ジョン王(1166年12月24日 - 1216年10月19日)は、イングランドのヘンリー2世アキテーヌのエレノアの息子である。1199年4月6日から亡くなるまでイングランド王を務めた。兄のリチャード1世(リチャード獅子心号)の死後、王位を継承した。生前は王権の強化を図る一方で、私的な利得を優先するように見える政策や重税によって国内の反感を買い、「不誠実で冷酷な君主」と評されることが多い。

王位継承と対外政策 — アンジュー帝国の縮小

ジョンは、父ヘンリー2世が築いたいわゆるアンジュー帝国(イングランドと大陸の広大な領地)を受け継いだが、その大陸領土を維持することに失敗した。特にフランス王フィリップ2世との対立の中で、ノルマンディーやアンジュー、メーヌなどの領地を次第に失い、1204年には多くの主要領地を喪失した。以後も何度か失地回復を試みたが、決定的な勝利は得られず、1214年のバヴュエンヌの戦いでの同盟側の敗北によって、英仏間の勢力図はほぼ確定した。

国内政治と教会との対立

彼の治世には、ジョンと男爵や司教たちとの間に争いがあった。特に聖職者の任命や教会財産の扱いを巡ってローマ教皇インノケンティウス3世との関係が悪化し、1208年にはイングランドが教会的大禁令(インタータクト)に処され、ジョン自身が一時的に破門される事態にもなった。最終的に1213年にジョンは教皇に臣従する形で妥協し、王としての正当性を取り戻したが、この間の争いは王の権威と教会との緊張を深めた。

マグナ・カルタ(大憲章)と貴族の抵抗

こうした対内的な不満(重税、王権の乱用、領主権の侵害など)は、やがて大規模な貴族の反発を招いた。貴族たちは彼の権力を制限するために、マグナ・カルタと呼ばれる協定を守るように強要したのである。1215年6月15日、テムズ川上流のラニーミード(Runnymede)でジョンは貴族たちの要求を認め、この文書に印章を押した。

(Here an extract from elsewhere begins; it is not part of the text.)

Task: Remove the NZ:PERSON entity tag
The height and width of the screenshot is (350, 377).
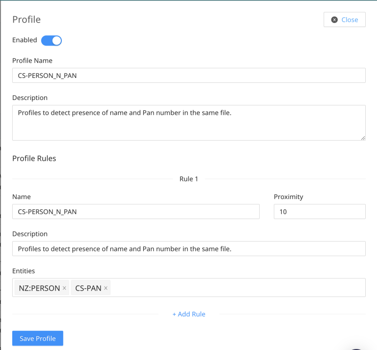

マグナ・カルタは、英国史上重要な法律文書であり、英国初の「権利書」として後世に評価されている。内容は広範だが、要点としては次のようなものがある:

  • 王は一定の法に従わなければならないこと(王権の制約)
  • 課税や押収には貴族の同意が必要であること(恣意的な課税の抑制)
  • 正当な手続き(後の「法の支配」や人身保護の原理の萌芽)を保障すること

この憲章は直後に教皇によって無効とされ、ジョンは再び武力で対抗したため、内戦(第一次バロン戦争)が勃発した。しかしジョンの死後、摂政らは国内の安定化を図るためマグナ・カルタを再発行し、最終的に王権と貴族の関係に長期的な影響を与えることになった。

統治手法、財政、司法制度

ジョンの治世は多くの面で否定的に評価されるが、一方で中央集権的な行政運営や財政・司法制度の整備を進めた側面もある。王室会計(エクスチェクエ)や書記制度の整備、王の裁判所による法の拡大など、王権に基づく官僚機構が発展した。だが、その一方で重税(scutage や罰金の徴収)や土地押収が横行し、多くの領主や庶民が不満を募らせた。

晩年と死、そして遺産

ジョンは1216年10月19日、諸説あるが一般にはニューマーク(Newark-on-Trent)付近で病により急死したとされる。死因は下痢(おそらく細菌性の腸炎や赤痢など)と伝えられ、毒殺説も噂されたが、確証はない。王の死後、9歳の息子ヘンリー3世が王位を継承し、摂政らは政治的安定を図るためにマグナ・カルタを一部修正して再発行した(1216年・1217年)。

ジョンの統治は短期的には失地回復の挫折や国内不和という形で評価されがちだが、長期的には王権の行政化、王権と法の関係を巡る重要な議論を引き起こし、英米の近代的な立憲主義や法制度の発展に間接的な影響を与えた。文化的にも後世の伝説(例:ロビン・フッド伝説における悪政の象徴)で悪役として描かれることが多いが、複眼的に評価することが必要である。